- WHAT NEEDS TO BE DONE -
Rewrite the stretch of the geopandas tutorial from "We can iterate" through "next lessons.", replacing "session" with "lesson".

Geopandas takes advantage of Shapely's geometric objects. Geometries
are typically stored in a column called *geometry* (or geom). This is a
default column name for storing geometric information in geopandas.

Let's print the first 5 rows of the column 'geometry':

In [None]:
# It is possible to use only specific columns by specifying the column
# name within square brackets []

data['geometry'].head()

Since spatial data is stored as Shapely objects, **it is possible to use
all of the functionalities of Shapely module** that we practiced
earlier.

Let's print the areas of the first 5 polygons:

In [None]:
# Make a selection that contains only the first five rows
selection = data[0:5]

We can iterate over the selected rows using a specific `.iterrows()`
-function in (geo)pandas and print the area for each polygon:

::: {.callout-note}
As stated in the last session, area (or length) calculations purely
based on WGS84 latitude/longitude (aka GPS) is not useful as such. To
calculate areas reliably we would have to reproject the data into
projected coordinate reference system. This will be introduced in the
next lessons.
:::

In [None]:
for index, row in selection.iterrows():
    # Calculate the area of the polygon
    poly_area = row['geometry'].area
    # Print information for the user
    print("Polygon area at index {0} is: {1:.3f}".format(index, poly_area))

Hence, as you might guess from here, all the functionalities of
**Pandas** are available directly in Geopandas without the need to call
pandas separately because Geopandas is an **extension** for Pandas.

Let's next create a new column into our GeoDataFrame where we calculate
and store the areas individual polygons. Calculating the areas of
polygons is really easy in geopandas by using `GeoDataFrame.area`
attribute:

In [None]:
#| warning: false
data['area'] = data.area

::: {.callout-warning}
Here your notebook will likely show a warning message:

`UserWarning: Geometry is in a geographic CRS. Results from 'area' are likely incorrect.

- EXTRACTED INFORMATION -
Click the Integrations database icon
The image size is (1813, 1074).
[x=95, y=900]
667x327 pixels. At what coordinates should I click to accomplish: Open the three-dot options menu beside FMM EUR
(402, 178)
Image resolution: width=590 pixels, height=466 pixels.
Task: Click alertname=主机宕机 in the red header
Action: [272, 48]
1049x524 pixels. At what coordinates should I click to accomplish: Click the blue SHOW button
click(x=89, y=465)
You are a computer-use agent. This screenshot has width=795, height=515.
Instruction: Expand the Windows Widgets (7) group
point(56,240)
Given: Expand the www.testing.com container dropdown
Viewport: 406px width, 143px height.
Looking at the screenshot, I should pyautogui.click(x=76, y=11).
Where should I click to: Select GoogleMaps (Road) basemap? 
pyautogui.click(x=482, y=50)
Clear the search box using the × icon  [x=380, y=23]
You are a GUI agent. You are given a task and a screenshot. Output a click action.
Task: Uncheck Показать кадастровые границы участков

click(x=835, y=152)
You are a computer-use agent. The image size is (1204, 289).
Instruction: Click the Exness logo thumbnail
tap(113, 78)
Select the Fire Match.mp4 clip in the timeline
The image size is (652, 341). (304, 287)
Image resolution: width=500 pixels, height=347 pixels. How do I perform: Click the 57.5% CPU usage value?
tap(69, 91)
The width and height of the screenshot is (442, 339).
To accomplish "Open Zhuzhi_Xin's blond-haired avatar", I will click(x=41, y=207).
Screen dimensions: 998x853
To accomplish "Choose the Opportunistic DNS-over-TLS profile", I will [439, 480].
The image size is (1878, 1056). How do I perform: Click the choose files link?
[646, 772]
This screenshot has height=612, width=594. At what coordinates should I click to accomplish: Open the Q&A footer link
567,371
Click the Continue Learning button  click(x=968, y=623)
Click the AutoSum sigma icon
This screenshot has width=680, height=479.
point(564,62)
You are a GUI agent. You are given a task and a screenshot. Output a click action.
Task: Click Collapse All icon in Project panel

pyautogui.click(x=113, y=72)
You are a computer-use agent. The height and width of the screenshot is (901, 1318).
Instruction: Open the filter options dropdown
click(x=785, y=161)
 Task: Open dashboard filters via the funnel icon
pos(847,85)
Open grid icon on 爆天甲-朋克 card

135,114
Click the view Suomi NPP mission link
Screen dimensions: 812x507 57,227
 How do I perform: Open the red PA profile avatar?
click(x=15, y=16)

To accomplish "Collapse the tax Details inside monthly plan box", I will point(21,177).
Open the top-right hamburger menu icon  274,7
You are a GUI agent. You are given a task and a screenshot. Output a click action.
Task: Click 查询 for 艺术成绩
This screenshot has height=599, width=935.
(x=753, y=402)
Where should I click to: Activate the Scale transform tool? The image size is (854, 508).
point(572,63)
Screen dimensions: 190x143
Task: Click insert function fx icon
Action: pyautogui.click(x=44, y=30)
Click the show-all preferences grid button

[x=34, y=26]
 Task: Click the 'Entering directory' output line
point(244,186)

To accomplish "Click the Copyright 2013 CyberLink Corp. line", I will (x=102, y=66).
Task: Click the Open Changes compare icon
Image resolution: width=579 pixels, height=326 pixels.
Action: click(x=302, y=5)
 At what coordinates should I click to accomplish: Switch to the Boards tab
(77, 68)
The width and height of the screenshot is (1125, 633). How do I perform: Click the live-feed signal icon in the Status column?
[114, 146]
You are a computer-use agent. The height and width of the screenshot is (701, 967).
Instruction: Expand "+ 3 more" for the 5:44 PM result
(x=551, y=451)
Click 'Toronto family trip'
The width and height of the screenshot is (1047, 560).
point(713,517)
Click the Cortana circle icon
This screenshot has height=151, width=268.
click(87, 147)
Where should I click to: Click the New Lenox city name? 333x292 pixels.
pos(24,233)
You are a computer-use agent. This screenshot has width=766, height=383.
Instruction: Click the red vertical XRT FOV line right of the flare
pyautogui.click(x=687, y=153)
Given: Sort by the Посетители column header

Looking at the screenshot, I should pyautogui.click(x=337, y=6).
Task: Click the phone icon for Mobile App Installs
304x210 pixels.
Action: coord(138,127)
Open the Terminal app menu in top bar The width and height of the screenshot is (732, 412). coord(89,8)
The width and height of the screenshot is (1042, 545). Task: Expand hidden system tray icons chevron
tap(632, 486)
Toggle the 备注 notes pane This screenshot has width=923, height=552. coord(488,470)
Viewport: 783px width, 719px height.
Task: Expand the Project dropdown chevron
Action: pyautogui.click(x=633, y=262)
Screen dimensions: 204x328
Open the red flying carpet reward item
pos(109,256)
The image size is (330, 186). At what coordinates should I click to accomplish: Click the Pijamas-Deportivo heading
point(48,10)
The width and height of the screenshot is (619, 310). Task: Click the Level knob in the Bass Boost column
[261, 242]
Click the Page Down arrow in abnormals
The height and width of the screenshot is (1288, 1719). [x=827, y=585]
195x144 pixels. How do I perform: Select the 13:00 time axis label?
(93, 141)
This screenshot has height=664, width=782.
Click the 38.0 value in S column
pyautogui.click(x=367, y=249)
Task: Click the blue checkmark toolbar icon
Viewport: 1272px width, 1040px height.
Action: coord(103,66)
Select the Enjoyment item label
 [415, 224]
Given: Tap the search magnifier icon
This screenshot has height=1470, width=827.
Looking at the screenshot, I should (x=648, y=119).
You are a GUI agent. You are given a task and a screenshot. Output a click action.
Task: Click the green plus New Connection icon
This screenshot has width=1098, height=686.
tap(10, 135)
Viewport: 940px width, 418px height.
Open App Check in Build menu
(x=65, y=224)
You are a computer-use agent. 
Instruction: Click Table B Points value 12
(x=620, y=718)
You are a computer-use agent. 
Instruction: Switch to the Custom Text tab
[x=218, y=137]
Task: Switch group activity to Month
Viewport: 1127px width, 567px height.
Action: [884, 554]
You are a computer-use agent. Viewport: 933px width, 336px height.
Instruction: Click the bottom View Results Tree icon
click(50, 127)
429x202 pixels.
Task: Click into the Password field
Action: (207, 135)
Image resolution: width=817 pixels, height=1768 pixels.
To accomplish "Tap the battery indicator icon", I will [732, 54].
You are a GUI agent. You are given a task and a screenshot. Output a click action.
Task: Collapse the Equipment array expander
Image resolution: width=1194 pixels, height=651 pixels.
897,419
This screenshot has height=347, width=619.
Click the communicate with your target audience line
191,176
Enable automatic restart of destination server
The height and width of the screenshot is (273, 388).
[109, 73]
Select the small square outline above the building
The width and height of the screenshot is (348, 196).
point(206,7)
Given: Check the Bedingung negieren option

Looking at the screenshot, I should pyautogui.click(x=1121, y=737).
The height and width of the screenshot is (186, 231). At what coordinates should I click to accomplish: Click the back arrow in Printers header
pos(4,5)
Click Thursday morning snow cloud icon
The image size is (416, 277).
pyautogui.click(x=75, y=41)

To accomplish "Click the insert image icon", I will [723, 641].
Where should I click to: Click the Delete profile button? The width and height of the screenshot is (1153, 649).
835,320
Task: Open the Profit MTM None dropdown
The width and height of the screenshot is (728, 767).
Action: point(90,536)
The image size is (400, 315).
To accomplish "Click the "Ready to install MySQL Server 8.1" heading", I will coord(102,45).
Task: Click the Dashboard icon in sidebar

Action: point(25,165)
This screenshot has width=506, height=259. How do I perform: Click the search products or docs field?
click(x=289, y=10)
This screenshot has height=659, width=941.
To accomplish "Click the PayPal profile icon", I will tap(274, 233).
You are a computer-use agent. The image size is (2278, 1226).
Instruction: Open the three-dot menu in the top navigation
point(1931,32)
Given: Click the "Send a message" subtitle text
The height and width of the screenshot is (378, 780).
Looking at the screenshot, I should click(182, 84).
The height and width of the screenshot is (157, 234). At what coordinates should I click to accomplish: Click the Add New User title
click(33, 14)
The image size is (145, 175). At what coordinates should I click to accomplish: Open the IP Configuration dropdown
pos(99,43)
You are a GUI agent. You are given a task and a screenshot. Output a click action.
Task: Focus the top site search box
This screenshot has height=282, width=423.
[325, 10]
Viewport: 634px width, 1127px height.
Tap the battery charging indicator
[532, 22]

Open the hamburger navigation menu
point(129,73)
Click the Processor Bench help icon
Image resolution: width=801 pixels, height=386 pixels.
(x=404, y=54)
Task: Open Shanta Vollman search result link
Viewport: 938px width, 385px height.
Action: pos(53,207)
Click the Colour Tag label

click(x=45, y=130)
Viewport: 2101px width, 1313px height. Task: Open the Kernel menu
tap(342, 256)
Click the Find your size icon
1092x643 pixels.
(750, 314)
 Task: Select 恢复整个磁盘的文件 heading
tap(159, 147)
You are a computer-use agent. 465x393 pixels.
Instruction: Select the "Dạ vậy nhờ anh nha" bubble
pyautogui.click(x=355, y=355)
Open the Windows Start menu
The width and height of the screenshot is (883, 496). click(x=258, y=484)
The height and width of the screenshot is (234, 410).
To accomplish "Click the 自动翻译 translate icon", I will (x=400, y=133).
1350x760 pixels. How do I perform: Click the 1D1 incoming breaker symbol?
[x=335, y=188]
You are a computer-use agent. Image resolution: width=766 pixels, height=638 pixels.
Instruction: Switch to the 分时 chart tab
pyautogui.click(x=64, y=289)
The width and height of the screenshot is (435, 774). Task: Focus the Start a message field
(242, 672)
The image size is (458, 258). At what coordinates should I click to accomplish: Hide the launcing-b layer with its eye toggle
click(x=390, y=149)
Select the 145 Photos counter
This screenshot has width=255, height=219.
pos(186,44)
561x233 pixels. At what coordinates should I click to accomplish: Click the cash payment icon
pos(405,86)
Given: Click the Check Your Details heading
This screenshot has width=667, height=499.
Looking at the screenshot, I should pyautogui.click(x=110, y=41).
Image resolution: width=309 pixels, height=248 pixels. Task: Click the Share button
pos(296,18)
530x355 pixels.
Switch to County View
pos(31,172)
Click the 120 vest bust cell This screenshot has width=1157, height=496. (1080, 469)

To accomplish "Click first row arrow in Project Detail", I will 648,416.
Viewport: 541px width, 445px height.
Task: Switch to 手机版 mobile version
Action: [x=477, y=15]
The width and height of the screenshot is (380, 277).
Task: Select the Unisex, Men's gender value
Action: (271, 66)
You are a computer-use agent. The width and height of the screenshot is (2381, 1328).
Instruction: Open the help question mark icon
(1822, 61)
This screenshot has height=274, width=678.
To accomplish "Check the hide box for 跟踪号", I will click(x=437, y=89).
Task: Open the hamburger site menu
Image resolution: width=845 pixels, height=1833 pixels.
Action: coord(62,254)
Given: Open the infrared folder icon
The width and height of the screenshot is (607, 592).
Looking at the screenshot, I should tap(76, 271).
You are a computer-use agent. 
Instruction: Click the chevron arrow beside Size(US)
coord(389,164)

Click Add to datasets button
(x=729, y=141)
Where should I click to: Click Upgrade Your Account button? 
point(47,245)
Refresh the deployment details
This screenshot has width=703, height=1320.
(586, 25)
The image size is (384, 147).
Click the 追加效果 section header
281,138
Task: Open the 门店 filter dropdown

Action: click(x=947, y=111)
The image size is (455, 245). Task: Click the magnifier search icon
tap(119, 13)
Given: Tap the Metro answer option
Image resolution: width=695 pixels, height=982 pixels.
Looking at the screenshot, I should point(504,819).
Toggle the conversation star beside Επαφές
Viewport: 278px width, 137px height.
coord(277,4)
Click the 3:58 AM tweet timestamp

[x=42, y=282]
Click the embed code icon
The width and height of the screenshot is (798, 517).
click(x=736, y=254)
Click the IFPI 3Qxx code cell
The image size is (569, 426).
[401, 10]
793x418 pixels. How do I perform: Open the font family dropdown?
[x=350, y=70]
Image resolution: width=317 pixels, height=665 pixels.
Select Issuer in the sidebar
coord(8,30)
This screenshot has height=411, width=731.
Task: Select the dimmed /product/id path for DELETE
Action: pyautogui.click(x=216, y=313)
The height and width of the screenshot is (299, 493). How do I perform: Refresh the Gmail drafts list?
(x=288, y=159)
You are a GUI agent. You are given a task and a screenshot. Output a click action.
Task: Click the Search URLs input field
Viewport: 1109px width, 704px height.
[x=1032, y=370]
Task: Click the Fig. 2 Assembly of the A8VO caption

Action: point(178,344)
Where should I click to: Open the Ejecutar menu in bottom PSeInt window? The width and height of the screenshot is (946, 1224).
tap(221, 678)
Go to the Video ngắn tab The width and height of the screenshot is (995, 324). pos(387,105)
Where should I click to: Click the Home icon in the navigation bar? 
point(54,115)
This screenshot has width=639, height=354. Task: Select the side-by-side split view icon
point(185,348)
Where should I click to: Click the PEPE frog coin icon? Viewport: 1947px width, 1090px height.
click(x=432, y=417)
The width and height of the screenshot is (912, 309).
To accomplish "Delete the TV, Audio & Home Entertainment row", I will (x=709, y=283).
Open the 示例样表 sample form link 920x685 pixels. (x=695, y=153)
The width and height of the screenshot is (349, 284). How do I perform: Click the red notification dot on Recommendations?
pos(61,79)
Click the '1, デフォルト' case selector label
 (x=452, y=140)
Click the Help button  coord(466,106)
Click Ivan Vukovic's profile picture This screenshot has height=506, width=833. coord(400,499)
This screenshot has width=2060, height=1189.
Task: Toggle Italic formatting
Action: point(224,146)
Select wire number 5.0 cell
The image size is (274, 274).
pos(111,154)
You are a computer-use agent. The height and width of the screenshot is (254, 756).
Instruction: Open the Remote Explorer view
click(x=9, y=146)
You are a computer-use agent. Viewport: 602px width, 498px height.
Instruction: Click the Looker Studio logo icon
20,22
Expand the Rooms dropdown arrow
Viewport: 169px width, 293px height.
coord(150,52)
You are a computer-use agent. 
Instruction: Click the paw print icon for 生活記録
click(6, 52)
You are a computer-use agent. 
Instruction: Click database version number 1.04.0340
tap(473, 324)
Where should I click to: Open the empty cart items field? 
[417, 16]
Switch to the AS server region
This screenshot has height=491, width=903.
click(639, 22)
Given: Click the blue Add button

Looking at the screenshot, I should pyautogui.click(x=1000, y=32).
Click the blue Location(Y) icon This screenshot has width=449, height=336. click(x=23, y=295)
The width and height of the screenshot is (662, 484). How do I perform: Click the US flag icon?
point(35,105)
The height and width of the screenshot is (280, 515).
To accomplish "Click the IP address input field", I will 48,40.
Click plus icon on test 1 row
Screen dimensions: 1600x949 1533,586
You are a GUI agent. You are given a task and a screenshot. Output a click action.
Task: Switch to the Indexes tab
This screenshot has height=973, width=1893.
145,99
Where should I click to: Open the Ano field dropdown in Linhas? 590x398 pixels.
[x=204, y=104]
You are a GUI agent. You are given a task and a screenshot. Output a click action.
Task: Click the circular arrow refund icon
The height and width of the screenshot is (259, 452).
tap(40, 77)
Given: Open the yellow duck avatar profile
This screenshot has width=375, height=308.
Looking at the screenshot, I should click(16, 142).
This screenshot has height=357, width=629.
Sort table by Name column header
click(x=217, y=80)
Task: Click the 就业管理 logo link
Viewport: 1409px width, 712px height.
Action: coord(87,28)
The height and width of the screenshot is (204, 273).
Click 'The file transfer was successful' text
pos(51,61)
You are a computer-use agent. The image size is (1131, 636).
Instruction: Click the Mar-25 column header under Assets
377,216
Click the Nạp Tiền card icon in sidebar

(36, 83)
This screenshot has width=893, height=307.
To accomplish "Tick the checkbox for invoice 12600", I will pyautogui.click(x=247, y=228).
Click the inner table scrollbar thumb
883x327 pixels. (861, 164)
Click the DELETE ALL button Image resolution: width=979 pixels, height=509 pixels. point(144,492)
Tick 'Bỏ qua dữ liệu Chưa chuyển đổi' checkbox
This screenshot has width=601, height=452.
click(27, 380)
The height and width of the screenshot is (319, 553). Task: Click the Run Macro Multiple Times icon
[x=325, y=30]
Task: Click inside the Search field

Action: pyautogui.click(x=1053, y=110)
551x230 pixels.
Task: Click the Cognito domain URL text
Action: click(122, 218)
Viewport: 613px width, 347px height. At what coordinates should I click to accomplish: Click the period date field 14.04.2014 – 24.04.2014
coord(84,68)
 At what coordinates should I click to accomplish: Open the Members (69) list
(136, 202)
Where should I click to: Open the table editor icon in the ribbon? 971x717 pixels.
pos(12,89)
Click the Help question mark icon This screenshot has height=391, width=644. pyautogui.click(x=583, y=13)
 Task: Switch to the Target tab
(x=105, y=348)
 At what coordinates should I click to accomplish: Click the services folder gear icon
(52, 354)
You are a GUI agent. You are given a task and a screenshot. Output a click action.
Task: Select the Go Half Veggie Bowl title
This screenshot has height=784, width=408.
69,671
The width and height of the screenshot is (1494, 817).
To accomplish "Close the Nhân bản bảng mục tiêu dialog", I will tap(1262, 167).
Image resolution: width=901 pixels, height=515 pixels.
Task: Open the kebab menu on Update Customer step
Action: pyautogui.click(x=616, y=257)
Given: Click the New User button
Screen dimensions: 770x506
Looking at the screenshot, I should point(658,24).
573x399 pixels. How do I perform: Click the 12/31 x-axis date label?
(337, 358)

- THE OUTPUT -
We can iterate over the selected rows using a specific `.iterrows()`
-function in (geo)pandas and print the area for each polygon:

::: {.callout-note}
As stated in the last lesson, area (or length) calculations purely
based on WGS84 latitude/longitude (aka GPS) is not useful as such. To
calculate areas reliably we would have to reproject the data into
projected coordinate reference system. This will be introduced in the
next lessons.